Records to process ▸

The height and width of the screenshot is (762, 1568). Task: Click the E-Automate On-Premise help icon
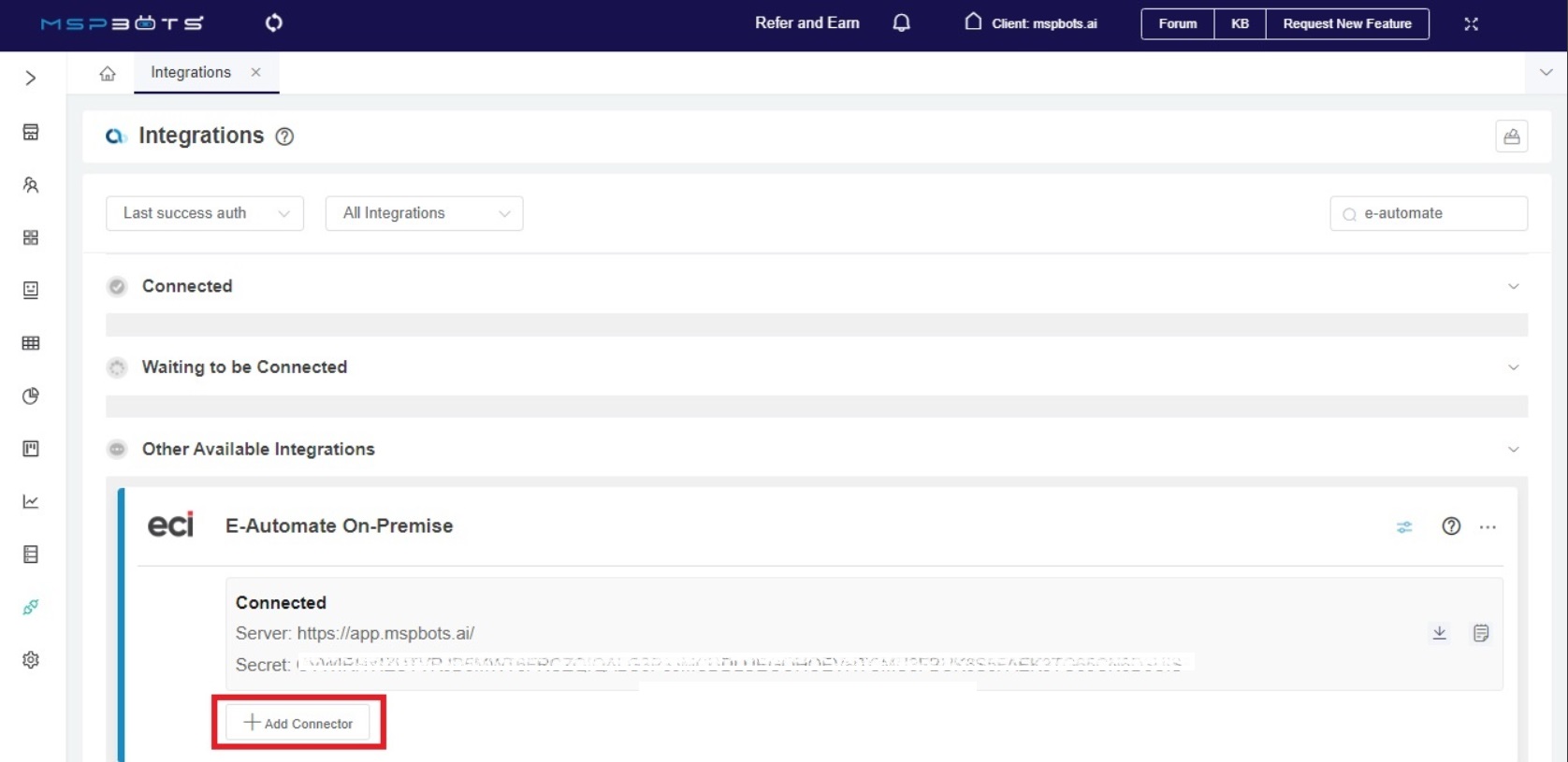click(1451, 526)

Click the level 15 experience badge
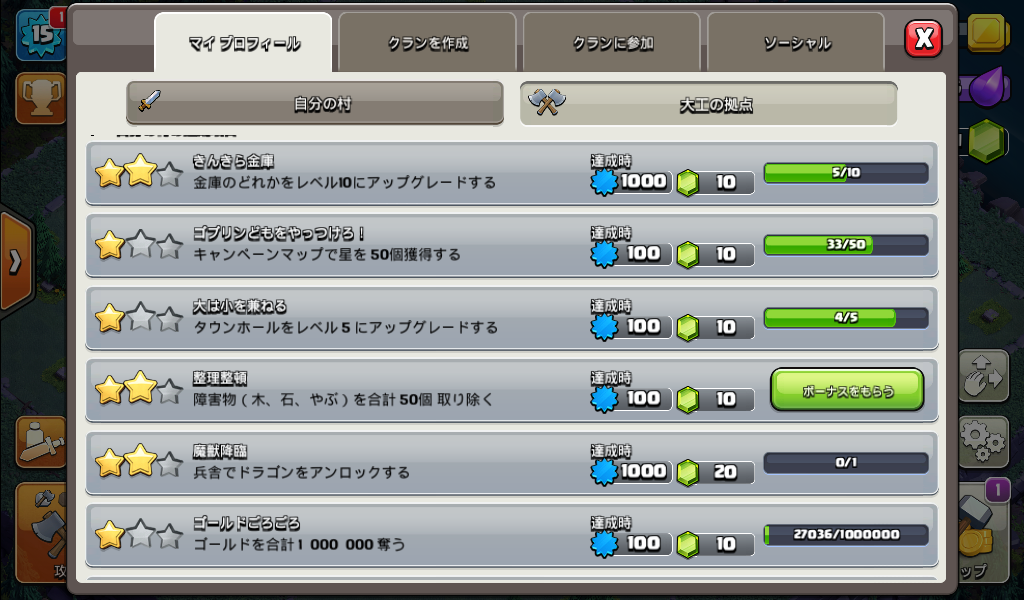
==
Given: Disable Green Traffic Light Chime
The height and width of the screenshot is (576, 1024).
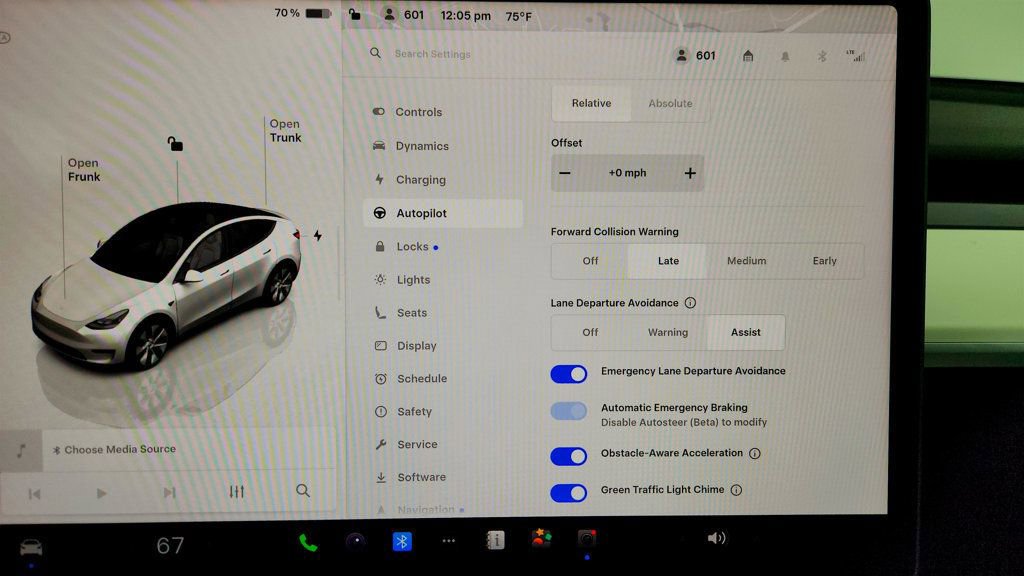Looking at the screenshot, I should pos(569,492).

Your task ▸
Exact copy, pictures excluded: every line above from the one containing "The height and width of the screenshot is (762, 1568)." to the one containing "Click the level 15 experience badge", inclusive, and nothing more.

Task result ▸
The height and width of the screenshot is (762, 1568). Task: Click the E-Automate On-Premise help icon
click(1451, 526)

Click the level 15 experience badge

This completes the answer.